Echoing the call for practical support, a participant with a hearing impairment made a passionate plea during national budget consultations in Bulawayo for government-funded sign language interpreters in public institutions, particularly in clinics, hospitals, and schools.
Speaking through an interpreter, the participant highlighted that deaf individuals often face serious barriers when accessing healthcare services due to the absence of interpreters.
“It’s difficult for us when we go to hospitals or clinics because doctors and nurses don’t understand sign language,” they said.
“We are forced to bring our own interpreters and we have to pay them ourselves which is very expensive and not always possible.”
The communication barriers extend beyond healthcare into education, the participant pointed out, citing breakdowns in Matabeleland and limited access to sign language-specialised schools.
“There’s only one school in Harare and one in Bulawayo that accommodates children who use sign language. These are few and far, and also very expensive. For instance, a child from Cowdray Park can’t easily attend King George School.”
He urged the Ministry of Education to expand access and train more teachers in sign language.

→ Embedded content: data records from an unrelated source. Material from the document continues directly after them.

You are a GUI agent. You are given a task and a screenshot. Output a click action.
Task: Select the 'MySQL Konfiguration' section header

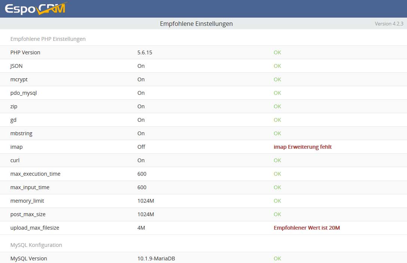click(37, 245)
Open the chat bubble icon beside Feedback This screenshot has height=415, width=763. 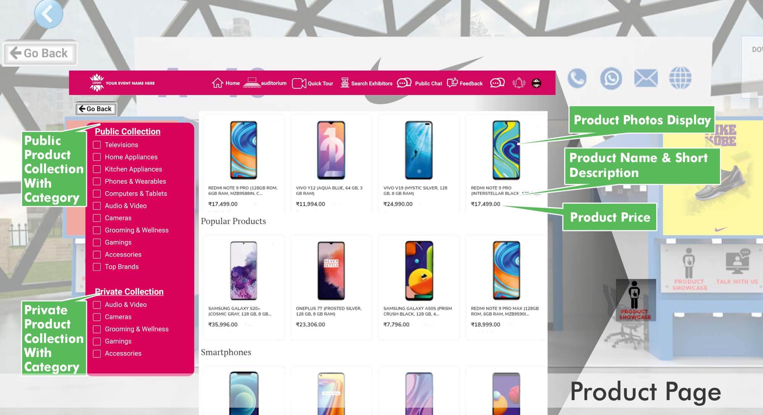[497, 83]
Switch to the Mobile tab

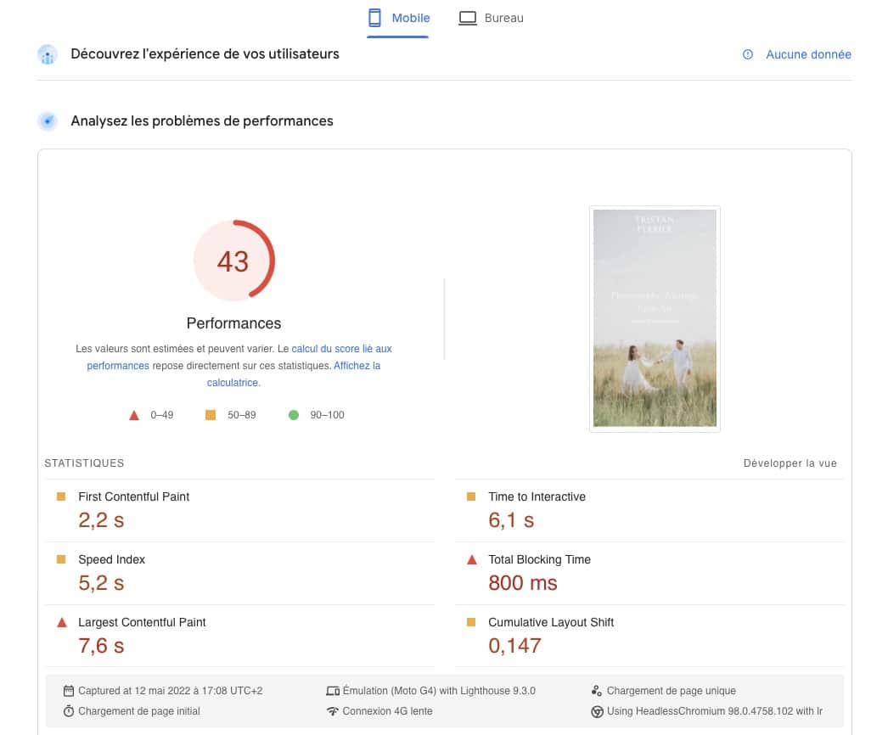coord(398,17)
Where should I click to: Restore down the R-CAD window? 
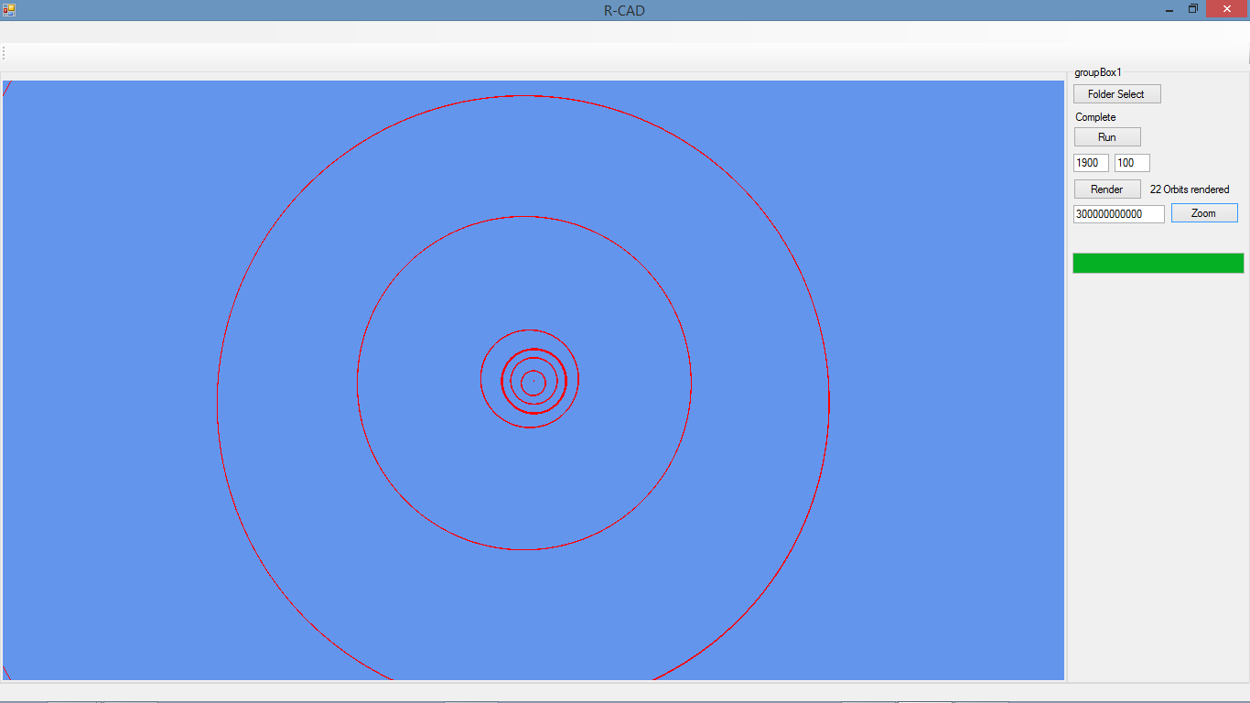click(x=1193, y=9)
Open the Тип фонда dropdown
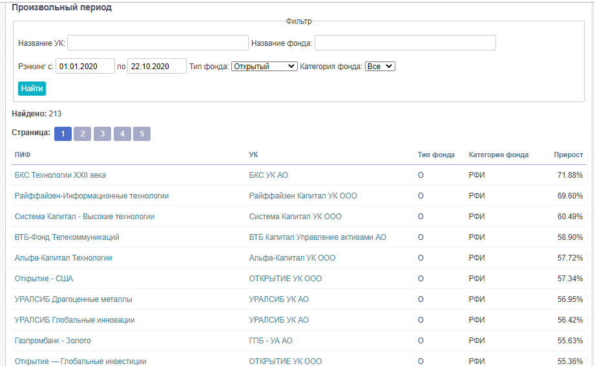The width and height of the screenshot is (595, 366). tap(264, 67)
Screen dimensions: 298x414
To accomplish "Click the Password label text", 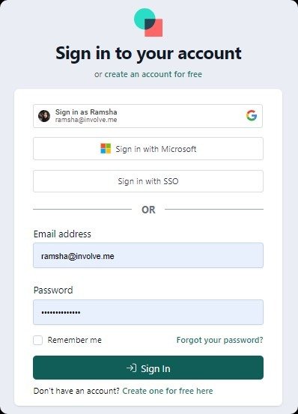I will click(53, 290).
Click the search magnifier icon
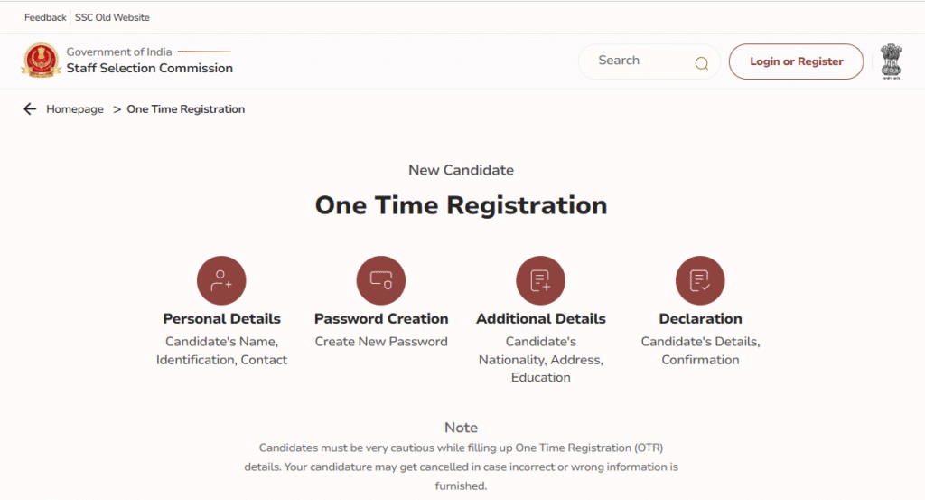Viewport: 925px width, 500px height. pyautogui.click(x=701, y=63)
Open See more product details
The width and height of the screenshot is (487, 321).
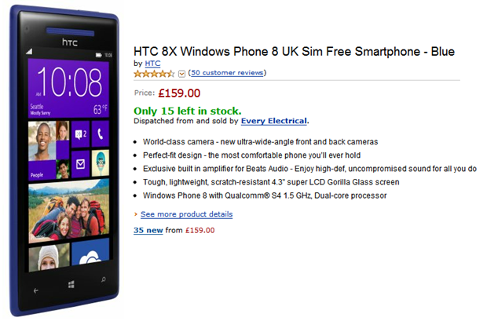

“Some teachers find sign language very hard. We need more trained educators to support inclusive learning.”
Adding to the specific health challenges faced by the disability community, Mnkandla Ntandoyenkosi, a prominent albinism advocate and called on the government to prioritise the needs of people with albinism, particularly in tackling skin cancer and ensuring access to essential care and protective products.
Ntandoyenkosi also highlighted the growing threat of skin cancer among people with albinism, especially during Zimbabwe’s scorching summer months.
“Skin cancer is killing many of us, particularly those in rural areas who cannot afford the lotions or the cost of treatment,” he said.
He criticised the lack of accessible treatment facilities for skin cancer outside the capital.
“If I get skin cancer, I have to go all the way to Harare, to Parirenyatwa Hospital, for chemotherapy. Yet here in Bulawayo, we have Mpilo and United Bulawayo Hospital but no dermatologist or proper equipment for treating skin cancer,” he said.
Mnkandla urged the government to decentralise cancer care services.
“It must not be that someone from Tsholotsho or Gwanda must go to Harare to access treatment. At least have something in Bulawayo to help us.”
He also appealed for the free provision of skin lotions, which are essential for people with albinism but remain unaffordable for many.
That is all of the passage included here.